Ik herken mezelf ook niet meer. Maar ik word tamelijk kriegel bij het idee dat we ineens tóch weer op vakantie moeten gaan. Onze vrienden praten uitgebreid over hun Côte d’Azur glamping-boekingen, roadtrips door Europa of ze vliegen met een privéjet naar een bemand zeilschip aan de Griekse kust, om daar te badderen voor de kust van Mykonos.
En ik... ik wil niet weg. Ook niet in Nederland. Ik wil vakantie vieren in mijn eigen Costa del Casa-cocon, zoals ik dat de afgelopen maanden heb gedaan. Inmiddels ben ik misschien iets té gewend geraakt aan het lopen op sloffen, mijn witte ochtendjas — waaronder ik mijn coronakilo’s verhul — en mijn favoriete thuiscafé: dat standaard elke dag om 16.20 uur opengaat en steevast een fles Moët gekoeld heeft liggen.
Het onrustige gevoel begon twee dagen voordat de terrassen weer open mochten. Ik deed mijn dagelijkse ommetje (in trainingspak) en buiten was men overal al drukdoende met het opstellen van de terrastafeltjes. Tien weken lang had ik me verheugd op dit moment, maar ineens werd ik overvallen door stressgevoelens, met als oorzaak een lang moeten-lijstje:
Net als mijn Zuidvriendinnen — die intussen op callcentermedewerkers leken — zou ik als een gek al mijn favoriete restaurantjes moeten bellen om verzekerd te zijn van een plek, voor alle dagen de komende maand. Mijn Tenues de Ville moest ik weer uit de kast trekken en onmiddellijk naar de stomerij brengen en ik zou opnieuw op hoge pumps moeten leren lopen. Het flaneren over De Schuyt was weer begonnen.

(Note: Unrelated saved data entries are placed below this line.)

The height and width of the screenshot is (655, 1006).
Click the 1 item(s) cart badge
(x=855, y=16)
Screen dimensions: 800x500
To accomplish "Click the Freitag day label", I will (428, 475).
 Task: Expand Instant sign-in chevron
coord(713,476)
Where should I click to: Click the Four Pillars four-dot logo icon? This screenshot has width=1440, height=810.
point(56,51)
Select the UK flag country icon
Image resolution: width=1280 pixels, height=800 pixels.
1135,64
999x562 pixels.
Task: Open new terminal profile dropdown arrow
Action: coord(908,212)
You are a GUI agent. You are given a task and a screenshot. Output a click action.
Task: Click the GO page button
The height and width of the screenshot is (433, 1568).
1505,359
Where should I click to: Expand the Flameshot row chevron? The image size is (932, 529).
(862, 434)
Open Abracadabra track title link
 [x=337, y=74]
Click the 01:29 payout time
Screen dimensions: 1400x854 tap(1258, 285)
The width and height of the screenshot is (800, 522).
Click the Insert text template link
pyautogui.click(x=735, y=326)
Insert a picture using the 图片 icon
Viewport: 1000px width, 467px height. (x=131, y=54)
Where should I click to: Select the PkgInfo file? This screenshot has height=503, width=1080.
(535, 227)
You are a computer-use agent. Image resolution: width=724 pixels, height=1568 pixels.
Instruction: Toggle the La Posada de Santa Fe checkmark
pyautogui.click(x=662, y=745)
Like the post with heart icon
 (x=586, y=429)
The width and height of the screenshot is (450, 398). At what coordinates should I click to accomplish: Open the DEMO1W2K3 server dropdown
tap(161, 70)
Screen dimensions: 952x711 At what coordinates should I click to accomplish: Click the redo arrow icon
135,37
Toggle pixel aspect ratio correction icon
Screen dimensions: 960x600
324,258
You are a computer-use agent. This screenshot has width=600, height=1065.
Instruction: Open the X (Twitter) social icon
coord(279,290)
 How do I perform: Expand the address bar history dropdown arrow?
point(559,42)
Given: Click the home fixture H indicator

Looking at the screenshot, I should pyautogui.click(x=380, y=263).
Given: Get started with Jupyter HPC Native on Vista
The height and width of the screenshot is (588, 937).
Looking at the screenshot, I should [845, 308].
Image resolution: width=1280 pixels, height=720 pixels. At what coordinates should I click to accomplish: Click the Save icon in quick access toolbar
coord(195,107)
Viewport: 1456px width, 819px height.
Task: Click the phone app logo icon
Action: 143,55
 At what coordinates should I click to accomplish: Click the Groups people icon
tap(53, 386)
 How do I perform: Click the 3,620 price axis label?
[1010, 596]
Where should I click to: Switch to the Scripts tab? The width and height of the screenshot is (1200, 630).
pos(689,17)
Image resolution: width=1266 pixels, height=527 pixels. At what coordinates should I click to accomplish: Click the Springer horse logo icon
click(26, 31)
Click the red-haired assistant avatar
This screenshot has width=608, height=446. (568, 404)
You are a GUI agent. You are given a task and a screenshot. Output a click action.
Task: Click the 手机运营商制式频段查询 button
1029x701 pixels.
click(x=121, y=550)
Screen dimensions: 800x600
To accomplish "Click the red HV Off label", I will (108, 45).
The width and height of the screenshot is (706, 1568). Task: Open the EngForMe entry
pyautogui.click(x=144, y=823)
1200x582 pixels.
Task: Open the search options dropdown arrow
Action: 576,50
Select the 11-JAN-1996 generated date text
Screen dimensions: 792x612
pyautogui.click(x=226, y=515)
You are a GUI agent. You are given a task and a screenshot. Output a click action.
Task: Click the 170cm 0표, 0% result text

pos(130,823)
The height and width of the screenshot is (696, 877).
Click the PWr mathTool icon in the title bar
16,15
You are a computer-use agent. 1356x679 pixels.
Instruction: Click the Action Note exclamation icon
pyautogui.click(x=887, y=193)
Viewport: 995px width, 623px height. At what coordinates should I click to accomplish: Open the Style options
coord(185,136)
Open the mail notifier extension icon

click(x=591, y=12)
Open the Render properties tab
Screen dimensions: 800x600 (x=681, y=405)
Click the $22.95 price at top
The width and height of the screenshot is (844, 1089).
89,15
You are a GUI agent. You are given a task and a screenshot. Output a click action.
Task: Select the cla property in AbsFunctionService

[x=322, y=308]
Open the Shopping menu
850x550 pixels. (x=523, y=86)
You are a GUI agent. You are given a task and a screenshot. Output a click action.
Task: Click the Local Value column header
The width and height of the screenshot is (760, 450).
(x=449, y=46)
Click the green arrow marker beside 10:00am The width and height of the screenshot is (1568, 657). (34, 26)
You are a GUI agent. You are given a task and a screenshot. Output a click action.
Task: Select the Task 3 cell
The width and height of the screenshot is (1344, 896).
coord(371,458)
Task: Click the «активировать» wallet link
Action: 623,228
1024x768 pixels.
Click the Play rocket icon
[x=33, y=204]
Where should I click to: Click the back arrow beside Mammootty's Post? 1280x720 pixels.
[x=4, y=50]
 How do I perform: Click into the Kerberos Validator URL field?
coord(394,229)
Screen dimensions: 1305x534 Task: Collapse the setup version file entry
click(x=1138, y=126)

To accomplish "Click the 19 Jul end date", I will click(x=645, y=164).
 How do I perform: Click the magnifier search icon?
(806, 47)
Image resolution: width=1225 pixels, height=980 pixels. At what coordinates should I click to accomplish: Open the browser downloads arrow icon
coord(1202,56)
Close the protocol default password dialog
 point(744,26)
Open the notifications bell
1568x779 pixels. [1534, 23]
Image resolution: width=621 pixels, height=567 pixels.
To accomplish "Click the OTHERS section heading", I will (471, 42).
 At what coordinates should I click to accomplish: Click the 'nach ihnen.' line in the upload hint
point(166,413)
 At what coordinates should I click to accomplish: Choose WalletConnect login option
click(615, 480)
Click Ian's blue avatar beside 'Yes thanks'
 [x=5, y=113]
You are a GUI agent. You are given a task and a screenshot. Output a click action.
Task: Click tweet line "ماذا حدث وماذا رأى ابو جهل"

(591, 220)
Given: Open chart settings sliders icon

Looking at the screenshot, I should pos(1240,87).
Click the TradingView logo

En nu komt het meest gruwelijke van mijn moeten-lijstje: ook mijn schoonouders deden mee met de versoepelingstrend: na weken opsluiting kondigden ze aan weer open huis te houden. Met andere woorden: we moeten weer elke week op woensdag komen koffie drinken.
Even was onze stad alleen van de Amsterdammers geweest. Even was onze buurt alleen van de buurtbewoners geweest, die — net als ik, in hun kloffie — een ommetje maakten. Om een frisse neus te halen, de hond uit te laten, de glasbak te vullen met thuiscafé-afval.
Met weemoed denk ik terug aan de tijd, toen niks hoefde. En nu moet ik ook nog op de valreep gaan bedenken waar we heen moeten gaan op vakantie. Maar dat lukt me niet, want ik heb last van versoepelingsstress.